-------- RAW RECORDS

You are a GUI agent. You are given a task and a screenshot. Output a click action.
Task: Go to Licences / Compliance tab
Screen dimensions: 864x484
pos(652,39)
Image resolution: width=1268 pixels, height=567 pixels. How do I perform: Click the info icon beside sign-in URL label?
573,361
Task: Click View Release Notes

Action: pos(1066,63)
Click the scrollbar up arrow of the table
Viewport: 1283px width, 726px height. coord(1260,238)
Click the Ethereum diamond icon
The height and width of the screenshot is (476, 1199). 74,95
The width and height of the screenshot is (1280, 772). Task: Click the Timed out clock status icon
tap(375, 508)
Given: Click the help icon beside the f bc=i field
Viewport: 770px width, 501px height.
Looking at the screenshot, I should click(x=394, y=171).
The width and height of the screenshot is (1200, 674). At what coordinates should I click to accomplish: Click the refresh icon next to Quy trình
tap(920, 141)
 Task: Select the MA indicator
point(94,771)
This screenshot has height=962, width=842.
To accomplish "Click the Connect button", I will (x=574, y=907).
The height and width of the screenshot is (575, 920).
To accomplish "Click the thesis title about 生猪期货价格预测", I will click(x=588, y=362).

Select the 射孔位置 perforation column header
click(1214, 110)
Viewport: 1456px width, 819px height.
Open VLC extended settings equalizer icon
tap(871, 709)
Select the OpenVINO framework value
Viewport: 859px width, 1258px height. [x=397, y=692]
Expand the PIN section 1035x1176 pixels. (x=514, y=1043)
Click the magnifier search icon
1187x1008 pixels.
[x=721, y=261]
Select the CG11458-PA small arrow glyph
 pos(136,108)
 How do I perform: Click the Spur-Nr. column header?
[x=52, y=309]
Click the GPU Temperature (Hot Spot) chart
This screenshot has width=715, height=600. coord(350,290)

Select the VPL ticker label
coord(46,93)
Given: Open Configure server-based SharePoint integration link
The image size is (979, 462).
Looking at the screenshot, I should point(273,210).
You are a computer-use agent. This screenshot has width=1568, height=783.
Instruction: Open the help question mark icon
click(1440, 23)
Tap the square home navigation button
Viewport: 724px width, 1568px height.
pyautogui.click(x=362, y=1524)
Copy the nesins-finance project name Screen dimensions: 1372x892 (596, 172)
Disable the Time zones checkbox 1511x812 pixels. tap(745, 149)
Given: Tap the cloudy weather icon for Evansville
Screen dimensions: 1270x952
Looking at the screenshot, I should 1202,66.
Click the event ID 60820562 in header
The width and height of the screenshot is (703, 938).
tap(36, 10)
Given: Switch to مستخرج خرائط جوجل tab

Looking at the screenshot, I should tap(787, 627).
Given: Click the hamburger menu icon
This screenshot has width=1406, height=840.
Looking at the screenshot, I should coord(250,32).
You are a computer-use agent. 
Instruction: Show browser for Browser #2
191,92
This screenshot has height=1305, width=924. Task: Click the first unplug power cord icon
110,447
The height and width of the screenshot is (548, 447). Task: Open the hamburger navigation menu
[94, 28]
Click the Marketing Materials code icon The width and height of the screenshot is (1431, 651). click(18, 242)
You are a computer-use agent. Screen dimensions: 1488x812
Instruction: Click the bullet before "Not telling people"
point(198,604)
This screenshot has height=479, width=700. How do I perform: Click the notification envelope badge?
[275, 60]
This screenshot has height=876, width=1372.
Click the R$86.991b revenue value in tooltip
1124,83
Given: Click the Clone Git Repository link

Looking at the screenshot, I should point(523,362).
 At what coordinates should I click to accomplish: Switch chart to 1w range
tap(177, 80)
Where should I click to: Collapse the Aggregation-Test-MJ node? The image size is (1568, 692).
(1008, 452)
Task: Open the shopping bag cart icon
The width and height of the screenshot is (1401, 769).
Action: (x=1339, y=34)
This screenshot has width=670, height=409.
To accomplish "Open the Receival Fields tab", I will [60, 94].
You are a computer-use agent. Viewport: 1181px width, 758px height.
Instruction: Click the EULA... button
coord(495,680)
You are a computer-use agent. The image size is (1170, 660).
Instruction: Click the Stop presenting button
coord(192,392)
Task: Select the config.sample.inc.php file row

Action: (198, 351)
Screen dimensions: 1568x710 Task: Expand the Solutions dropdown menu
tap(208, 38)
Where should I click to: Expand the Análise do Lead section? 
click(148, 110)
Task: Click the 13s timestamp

----------------

[EXERCISE DETAILS] Return every line of the records above that contains the word "what".

[COMPLETE RESPONSE]
The width and height of the screenshot is (1200, 674). At what coordinates should I click to accomplish: Click the refresh icon next to Quy trình
 At what coordinates should I click to accomplish: Switch chart to 1w range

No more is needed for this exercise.